I was lying down on the airport benches staring up at the white cracked ceiling that had been my only source of entertainment for the past 3 hours, I swear I was going insane. The only thing keeping me sane was the hope of getting back to see Maria, though with the delays cause of the weather I was unsure if I was even going to make it back.
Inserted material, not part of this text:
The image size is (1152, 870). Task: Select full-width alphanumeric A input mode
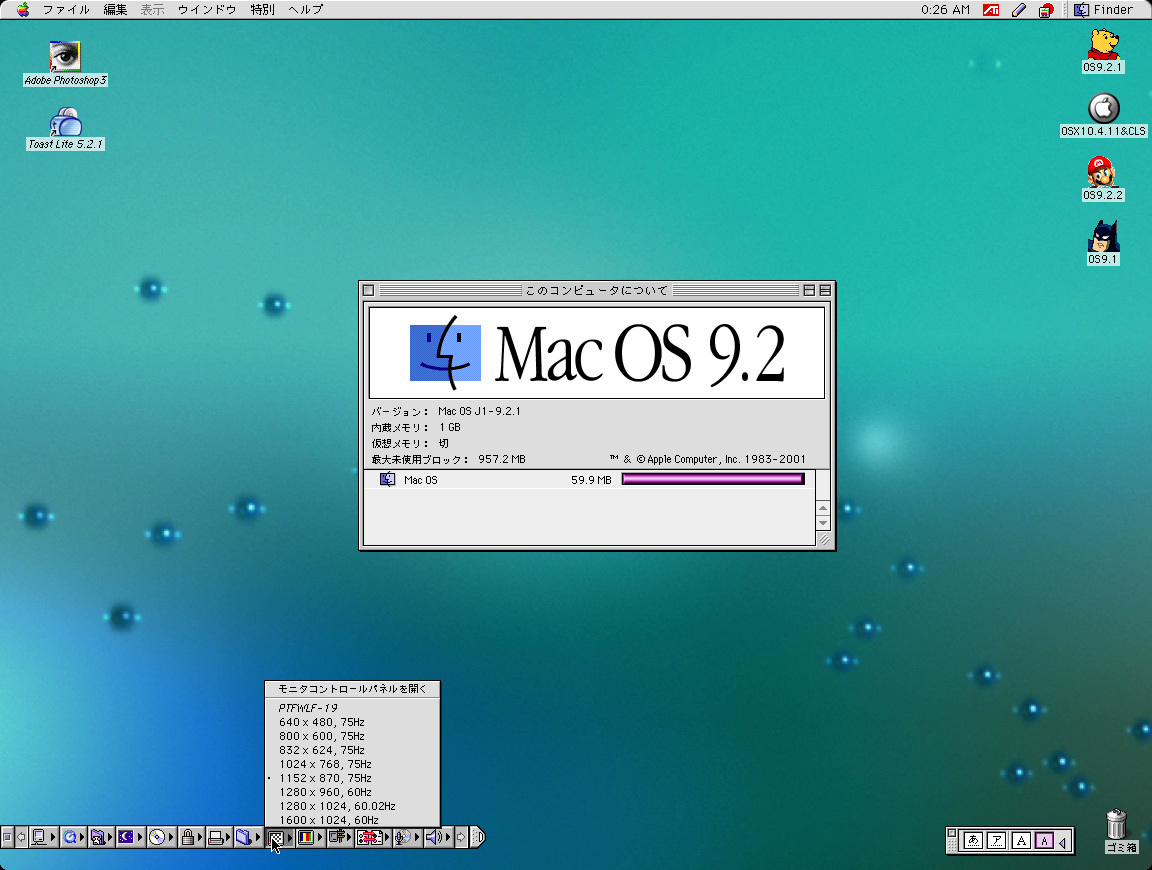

 I hadn't called or text Maria all week, I felt bad but I was so busy and I thought it would give her time to concentrate on her Chaplin assignment. “I should give her a call now though, to fill her in on the situation. I might not make it back.”

 I sit up, my head slightly spinning from getting up too fast and take out my phone. I get Maria's number up on the screen. I laugh to myself remembering how I stole her phone to input my number when she thought she wasn't going to see me again. I walk over to the huge glass window and stare out as I dial.
M - “Hello?”
R - “Hi Maria.”
M- “Hi Robert. How are you? And where are you? I can barley hear you.”
R - “I'm at the airport waiting for my flight, they say it's been delayed cause of the bad weather so I'm unsure if I am going to make it back today. I'm sorry babe. And I'm not OK cause I'm missing you far too much.”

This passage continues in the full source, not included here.